Los mercados globales de gas y petróleo enfrentan su mayor choque desde 2022 tras el ataque aéreo que eliminó al líder supremo de Irán, Ayatollah Ali Khamenei. La confirmación de la muerte del líder, ejecutada por Estados Unidos e Israel, ha desatado una cadena de reacciones inmediatas que amenazan con elevar el precio del crudo por encima de los 100 dólares, una advertencia que líderes regionales han transmitido directamente a Donald Trump. Mientras estrategas de mercado anticipan que el impacto será temporal, la volatilidad en la región del Golfo Pérsico ya está reconfigurando las cadenas de suministro que sostienen a las economías latinoamericanas.

La escalada militar y la respuesta de la OTAN

La operación militar, confirmada por medios estatales iraníes, ha desencadenado una retaliación inmediata por parte de Teherán. Según John Healey, Secretario de Defensa británico, Irán está atacando de manera cada vez más indiscriminada, poniendo en riesgo no solo bases militares sino también aeropuertos civiles y hoteles. La respuesta de la Alianza Atlántica se ha centrado en la defensa activa: aviones británicos operan desde bases en Catar y Chipre, interceptando ataques con drones contra aliados y zonas estratégicas.

La postura de Londres es clara pero cautelosa. Healey declinó respaldar explícitamente los ataques, declarando que corresponde a Estados Unidos establecer la base legal de la acción tomada. Sin embargo, reafirmó que el objetivo compartido con los aliados es que Irán nunca posea un arma nuclear. Esta distinción legal y política es crucial para los inversores que monitorean la estabilidad de las alianzas occidentales en el Medio Oriente.

Impacto directo en la economía latinoamericana

Para el inversor en América Latina, la noticia trasciende la geopolítica y golpea directamente el poder adquisitivo. El mercado de gas global, el más afectado por este conflicto, experimenta una disrupción que amenaza con encarecer la energía y el transporte. La advertencia de líderes regionales sobre un precio del petróleo superior a 100 dólares no es una proyección lejana, sino una amenaza inminente que los analistas están monitoreando de cerca.
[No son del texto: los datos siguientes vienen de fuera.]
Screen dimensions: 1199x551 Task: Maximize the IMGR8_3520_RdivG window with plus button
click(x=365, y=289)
El impacto se traduce inmediatamente en los tipos de cambio locales. Con el dólar cotizando a 17.22 MXN en México, 1452 ARS en Argentina y 3698 COP en Colombia, cualquier incremento sostenido en el precio del barril presiona al alza el costo de importación de combustibles y bienes manufacturados. En una región donde la inflación ya es una preocupación constante, un choque en los precios de la energía actúa como un multiplicador de costos que erosiona el margen de las empresas y reduce el consumo interno.

Proyecciones de mercado y volatilidad a corto plazo

A pesar de la gravedad de la situación, los estrategas de mercado mantienen una perspectiva de que el impacto será temporal. La incertidumbre actual, sin embargo, no permite una evaluación definitiva de cuánto durará esta fase de alta volatilidad. La falta de una base legal explícita por parte de EE. UU. hasta el momento añade una capa de riesgo regulatorio que podría prolongar la inestabilidad en los contratos a futuro de energía.
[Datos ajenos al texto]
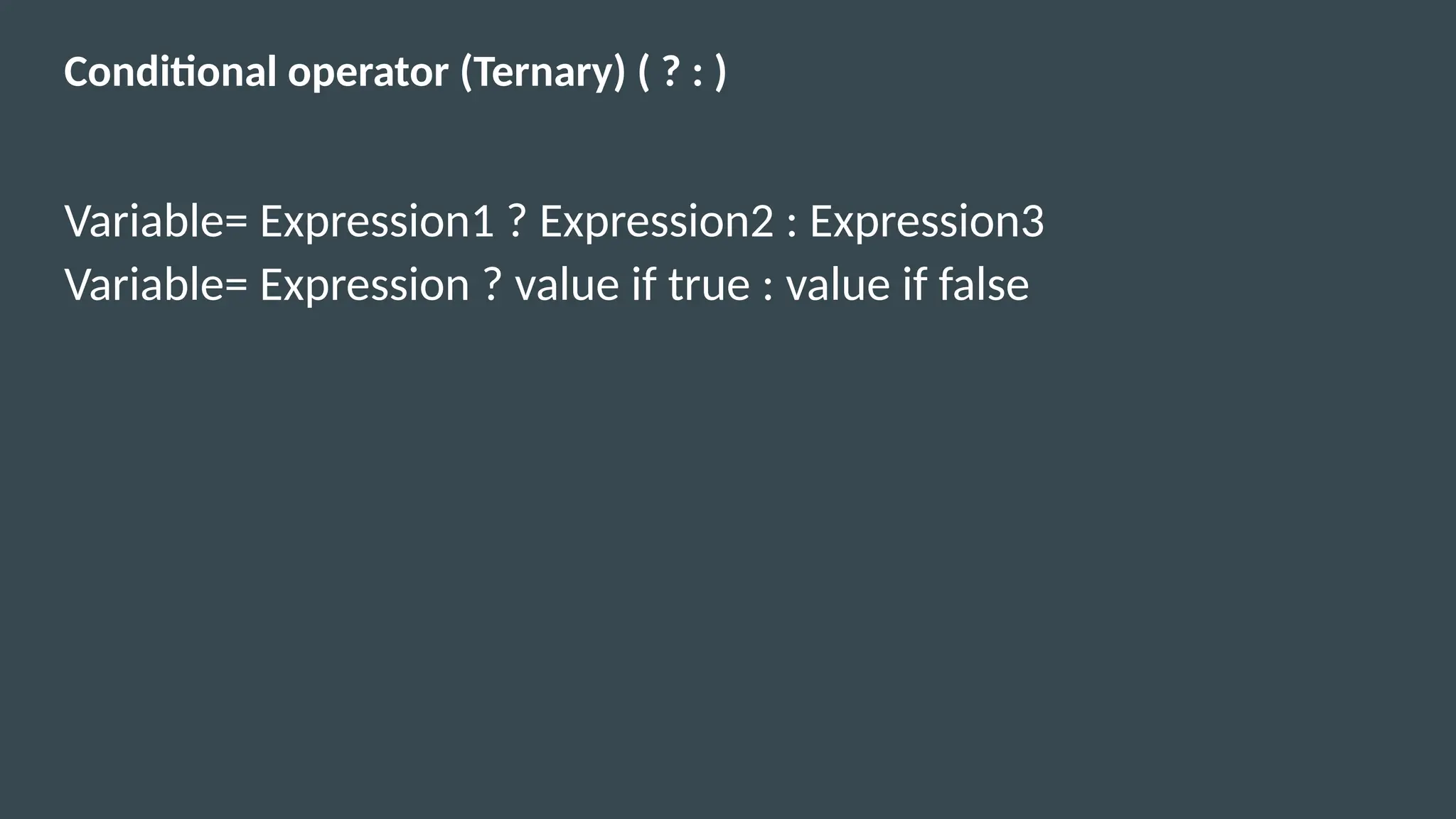Screen dimensions: 1456x819
Task: Click the word value before if false
Action: click(x=838, y=284)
La intercepción de drones por parte de la RAF en Catar y Chipre es un indicador de que la escalada no ha terminado, pero tampoco garantiza una guerra total inmediata. Para el inversor latinoamericano, la estrategia actual debe ser de cautela: monitorear de cerca las declaraciones de Estados Unidos sobre la justificación legal de los ataques y la respuesta de los líderes regionales. La diferencia entre un pico de precios temporal y una crisis estructural dependerá de si la retaliación de Irán se limita a objetivos específicos o se expande a una guerra de recursos que cierre el Golfo Pérsico.

En resumen, el mercado de energía está en alerta máxima. La muerte de Khamenei ha alterado el equilibrio de poder en la región, y la respuesta de los mercados financieros a esta noticia es un recordatorio de cómo la inestabilidad geopolítica en el Medio Oriente se transmite instantáneamente a las cuentas bancarias y los costos de vida en Latinoamérica.